▸ **EXERCISE BRIEF**:
Output the data verbatim, minus the images.

Dataset entries:
*** Block opens ***

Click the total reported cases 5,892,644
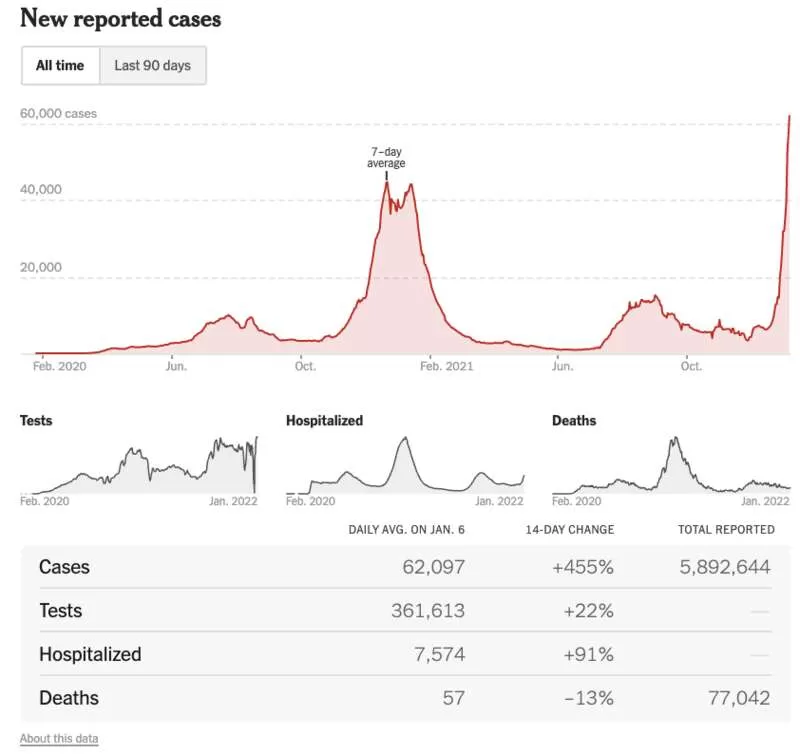This screenshot has width=800, height=754. point(724,567)
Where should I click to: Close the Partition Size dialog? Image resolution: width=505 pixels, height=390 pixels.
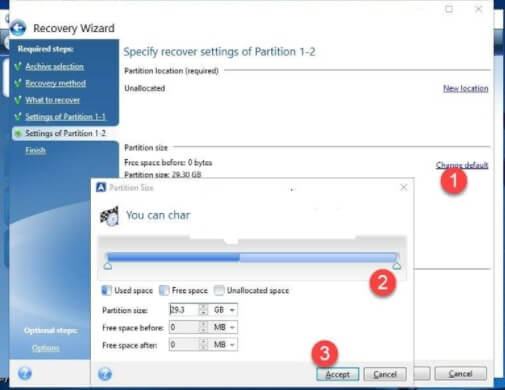(404, 187)
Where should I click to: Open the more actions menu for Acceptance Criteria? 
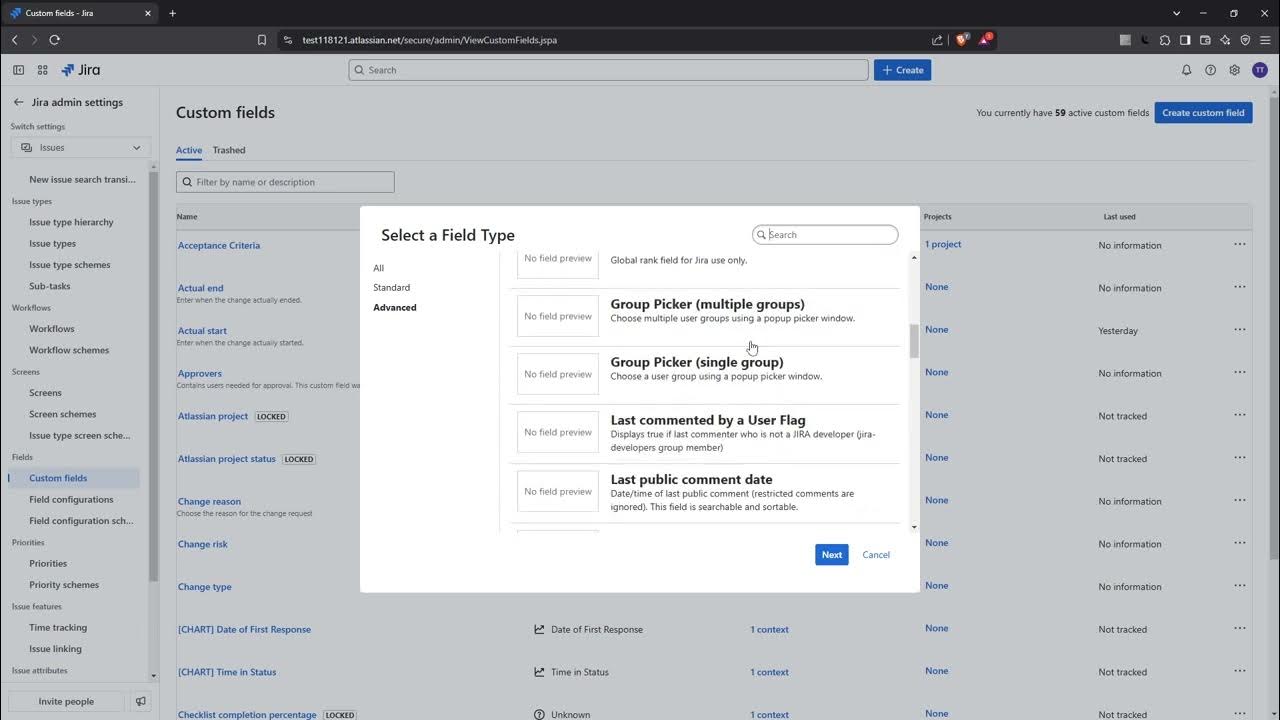coord(1239,245)
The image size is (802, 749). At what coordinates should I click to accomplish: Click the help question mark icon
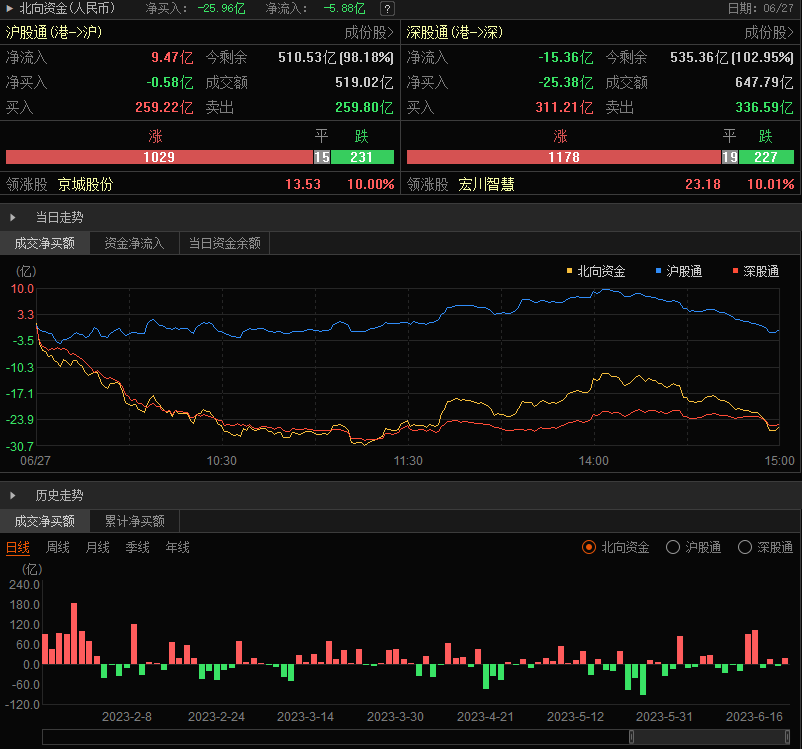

*** Block closes ***

▸ **TASK ANSWER**:
Click the total reported cases 5,892,644
This screenshot has width=800, height=754. point(724,567)
Where should I click to: Close the Partition Size dialog? Image resolution: width=505 pixels, height=390 pixels.
(404, 187)
Where should I click to: Open the more actions menu for Acceptance Criteria? 
coord(1239,245)
The image size is (802, 749). At what coordinates should I click to accomplish: Click the help question mark icon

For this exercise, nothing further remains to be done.